Exercise requirements:
Format the data as a Markdown table with the columns "Row" and "Text", starting at the line that has "You are a computer-use agent. 624x362 pixels." and ending after the line that has "click(x=302, y=177)", one numbered row per line with blank lines skipped. Leave the pictures out of the table.

____ Stored records

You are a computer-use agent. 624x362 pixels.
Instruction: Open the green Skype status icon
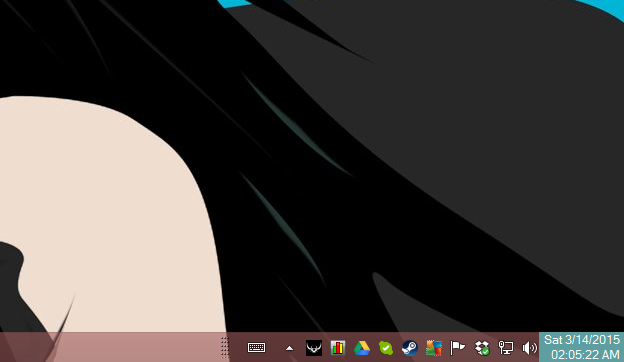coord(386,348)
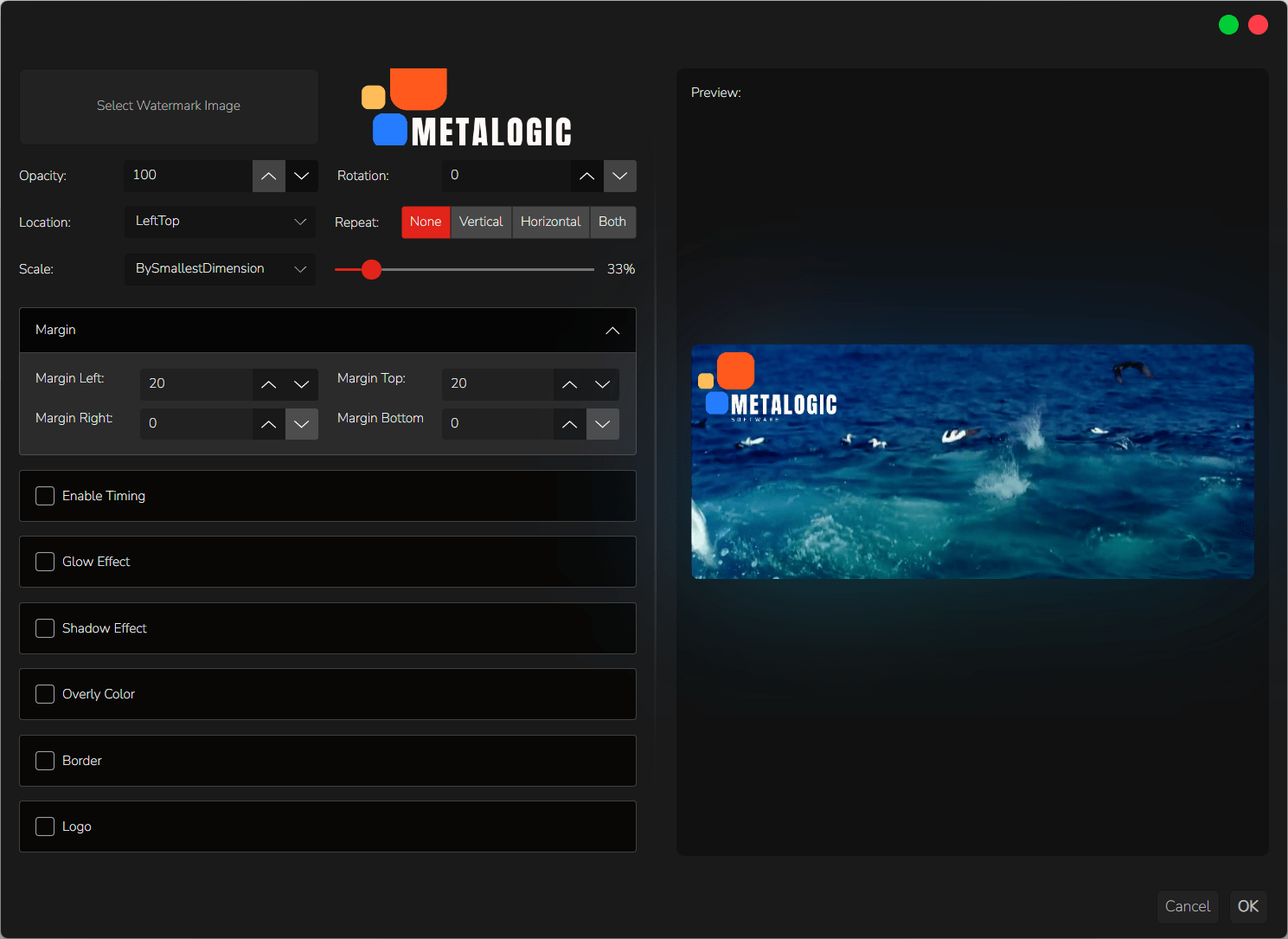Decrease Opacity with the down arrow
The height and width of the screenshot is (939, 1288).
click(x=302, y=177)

________
____ Stored records

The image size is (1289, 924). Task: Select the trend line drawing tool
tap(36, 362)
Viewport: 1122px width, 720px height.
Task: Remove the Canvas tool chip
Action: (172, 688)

________
____ Stored records

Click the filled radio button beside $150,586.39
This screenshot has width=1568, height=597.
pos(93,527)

________

Response for this exercise:
| Row | Text |
|---|---|
| 1 | You are a computer-use agent. 624x362 pixels. |
| 2 | Instruction: Open the green Skype status icon |
| 3 | coord(386,348) |
| 4 | Decrease Opacity with the down arrow |
| 5 | The height and width of the screenshot is (939, 1288). |
| 6 | click(x=302, y=177) |